Install and attach the `drosmap` package. This is a simple repackaging of code and data provided by [BDGP](http://insitu.fruitfly.org/insitu-pp/princpatcode.zip).

```{r doinst, eval=FALSE}
library(BiocInstaller)
biocLite("vjcitn/drosmap")
library(drosmap)
```

## Expression patterns

Data are available on spatially recorded gene expression patterns derived from blastocyst samples.

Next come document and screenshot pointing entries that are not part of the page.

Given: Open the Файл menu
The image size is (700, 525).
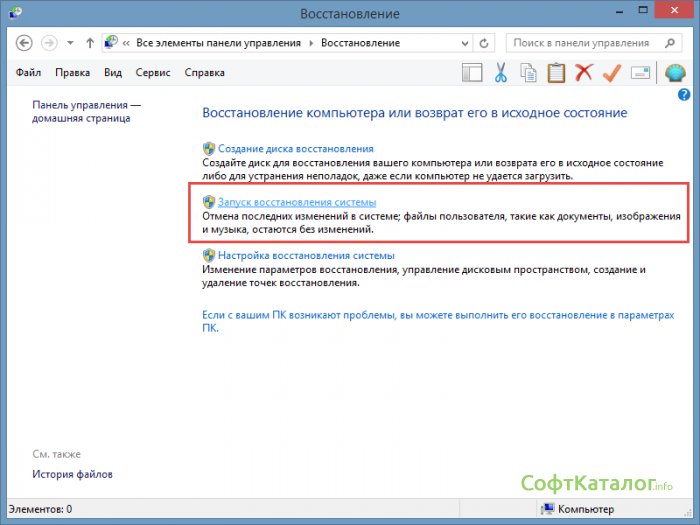Looking at the screenshot, I should 30,72.
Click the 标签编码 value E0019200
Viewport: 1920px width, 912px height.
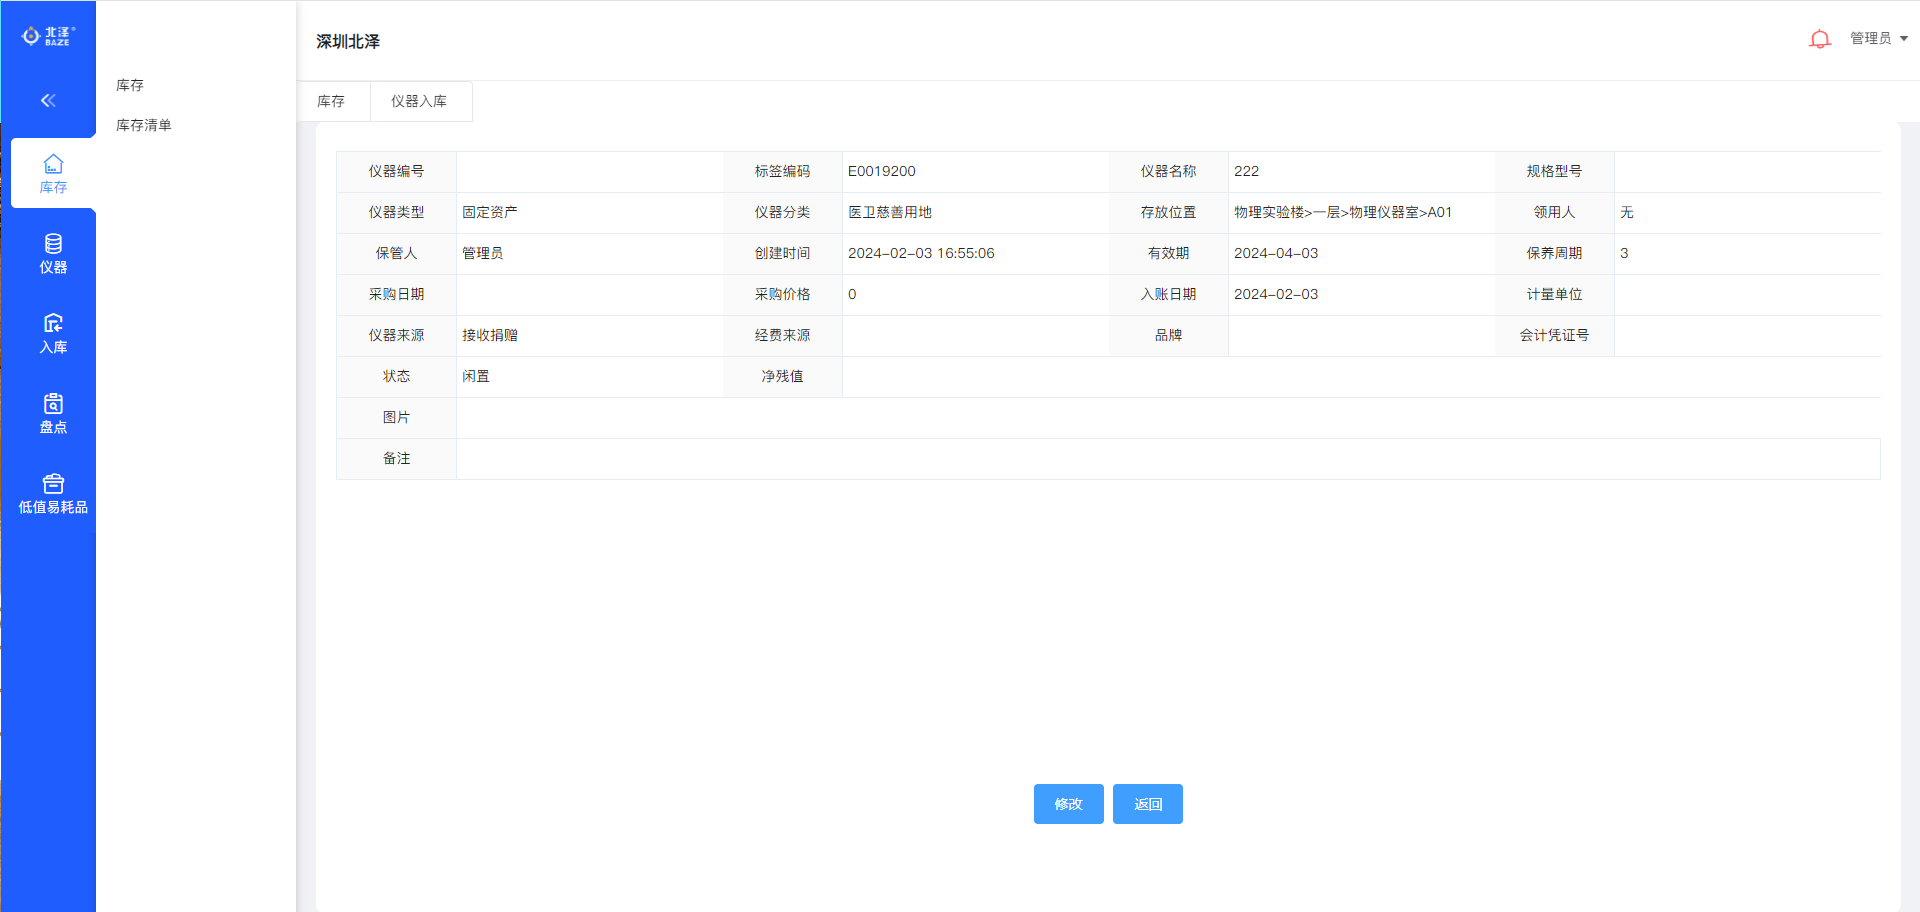point(882,171)
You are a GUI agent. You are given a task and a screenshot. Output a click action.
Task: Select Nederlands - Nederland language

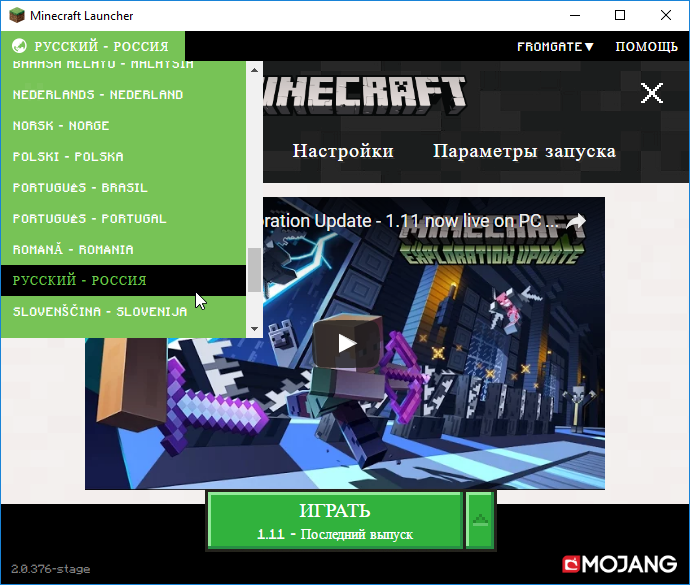click(98, 95)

We'll display some examples.

```{r lkexp, fig=TRUE}
library(drosmap)
data(expressionPatterns)
data(template)
imageBatchDisplay(expressionPatterns[,1:12], nrow=3, ncol=4, template=template[,-1])
```

## Exercises

### Comparing non-negative matrix factorizations of the expression pattern matrix

We'll reduce the data matrix (for convenience) to 701 unique genes

```{r dou}
data(uniqueGenes)
uex = expressionPatterns[,uniqueGenes]
```

We'll begin with a factorization using a basis of rank 10.

```{r don1,cache=TRUE}
set.seed(123)
library(NMF)
m10 =nmf(uex, rank=10)
m10
```

The authors of the [Wu et al. 2016 PNAS paper](http://www.pnas.org/content/113/16/4290.full) justify a rank 21 basis.

```{r don2,cache=TRUE}
set.seed(123)
library(NMF)
m21 =nmf(uex, rank=21)
```

To visualize the clustering of the expression patterns with the rank 10 basis, use

```{r lk10,fig=TRUE,fig.height=3.8}
imageBatchDisplay(basis(m10), nrow=4,ncol=3,template=template[,-1])
```

The 'predicted' matrix with the rank 10 basis is

```{r lkpr}
PM10 = basis(m10)%*%coef(m10)
```

Compare the faithfulness of the rank 10 and rank 21 approximations.

### Comparison to a cell fate schematic

Produce the display of the `m21` basis with `imageBatchDisplay` and check that the constituents are similar to those shown as principal patterns below (from the Wu et al. paper).

```{r lippp,fig=TRUE,echo=FALSE}
im = readPNG("fullFateMap.png")
grid.raster(im)
```

Can any of the patterns found with the rank 10 basis be mapped to key anatomical components of the blastocyst fate schematic?